The correct answer is:
Mean = 6, Median = 5
The median is the better measure of central tendency.
To find the mean and median of the given data set:
Data set: 5, 0, 5, 2, 0, 10, 7, 8, 10, 21, 5, 8, 2, 5, 3, 5
Mean (Average):
Sum all the values and divide by the number of values.

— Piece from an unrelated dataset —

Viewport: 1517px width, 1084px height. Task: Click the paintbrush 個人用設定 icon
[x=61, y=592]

(5 + 0 + 5 + 2 + 0 + 10 + 7 + 8 + 10 + 21 + 5 + 8 + 2 + 5 + 3 + 5) / 16
= 96 / 16
= 6
So, the mean is 6.
Median:
To find the median, first, you need to arrange the data in ascending order:
0, 0, 2, 2, 3, 5, 5, 5, 5, 7, 8, 8, 10, 10, 21
Since there are 16 data points, the median will be the average of the 8th and 9th values in this sorted list (or the middle two values):
Median = (5 + 5) / 2 = 10 / 2 = 5
So, the median is 5.
Now, to determine which measure of central tendency (mean or median) is better:
In this data set, we have some extreme values (like 21), which can significantly influence the mean. The mean is 6, which is somewhat pulled up by these extreme values.
The median, on the other hand, is 5, which is not affected by extreme values. It represents the middle value of the sorted data set and is a better measure of central tendency when dealing with data that might have outliers or extreme values.